The refusal in July to allow the R9bn to be taken out of SA to repay debt owed to international creditors came despite explicit exchange control approvals the Bank’s financial surveillance (FinSurv) department granted in 2019/20 as part of Steinhoff’s restructuring and settlement process, and as recently as April 2024, Ibex said in court papers.

The previous approvals by FinSurv were a keystone of the restructuring and settlement process, and the creditors would not have agreed to extend the maturity date of their debt without them, the company said.

If they had refused to extend, and had called in their loans, this would likely have forced Steinhoff into liquidation and a fire sale of its assets — including shares in Pepkor, one of Steinhoff’s main remaining assets in SA. That could have meant extensive job losses.

The R9bn the Bank blocked in July was the proceeds of a sale by Ibex of 500-million Steinhoff shares. The sale relied on the Bank’s so-called 0433 approval to meet obligations to international financial creditors, and the Bank was fully aware of and approved of this, Ibex argues.

The latest block came after the Bank had earlier blocked and then seized R6bn of Ibex/Steinhoff assets on the grounds that they were allegedly linked to exchange control contraventions by Steinhoff, whose previous management under the leadership of the late Markus Jooste perpetrated SA’s biggest fraud when it created fictitious offshore shell companies to inflate profits and hide losses, the full extent of which emerged only in late 2017.

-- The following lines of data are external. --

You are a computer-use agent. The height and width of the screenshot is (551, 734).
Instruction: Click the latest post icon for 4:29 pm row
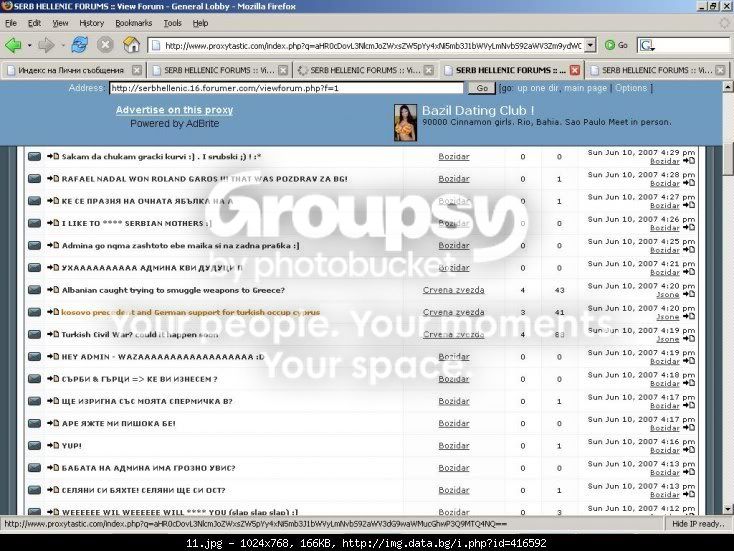coord(689,161)
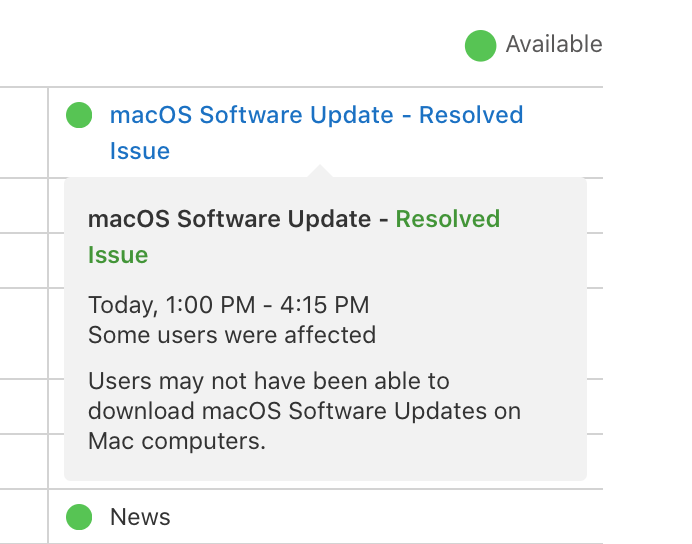Click "download macOS Software Updates on" line
The image size is (692, 544).
(304, 411)
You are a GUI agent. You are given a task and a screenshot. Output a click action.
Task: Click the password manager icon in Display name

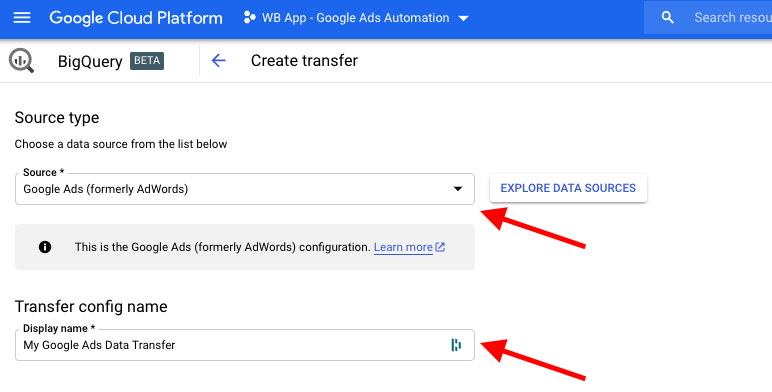point(456,345)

Ibex CEO Louis du Preez said the company’s new management team had kept the FinSurv fully informed about progress in implementing the restructuring and settlement process.

“After six years of carefully constructed, complex, multi-jurisdictional and value-enhancing processes post December 2017, which involved court-sanctioned processes and were made possible in significant part by the financial creditors’ co-operation and forbearance, Steinhoff has now reached the stage where it is obliged to discharge its obligations to the financial creditors,” he said in court papers.

Paying them was the final step to implement the process. But on two dates in early July the Bank refused to allow two cross-border payments to be made in terms of the 0433 approvals, with no clear communication of why.

Ibex approached it to try to get an explanation. On July 25 the Bank imposed a blocking order on the funds. According to the papers, the Bank’s deputy governor, Fundi Tshazibana, reportedly told Ibex banker FirstRand that under no circumstances would any money leave the country without her consent.

Du Preez said the Bank’s conduct placed Ibex and its management in a position where they could not implement the restructuring process in accordance with agreed terms. It had caused Ibex and its stakeholders immediate losses due to funds not being repaid under approvals the Bank had previously granted.

The company had no option but to approach the court for urgent relief. Ibex launched an urgent application on July 30 to set aside the blocking orders and allow it to implement cross-border loan and dividend payments.

“The Reserve Bank had approved these payments pursuant to a specific application made to it by Ibex, but it first frustrated its own approval by preventing FirstRand from making payments and then undermined the approval completely by blocking the very funds that Ibex had realised as a direct consequence of the approval,” Du Preez said.

Reserve Bank spokesperson Thoraya Pandy declined to comment, saying the matter would be ventilated in court.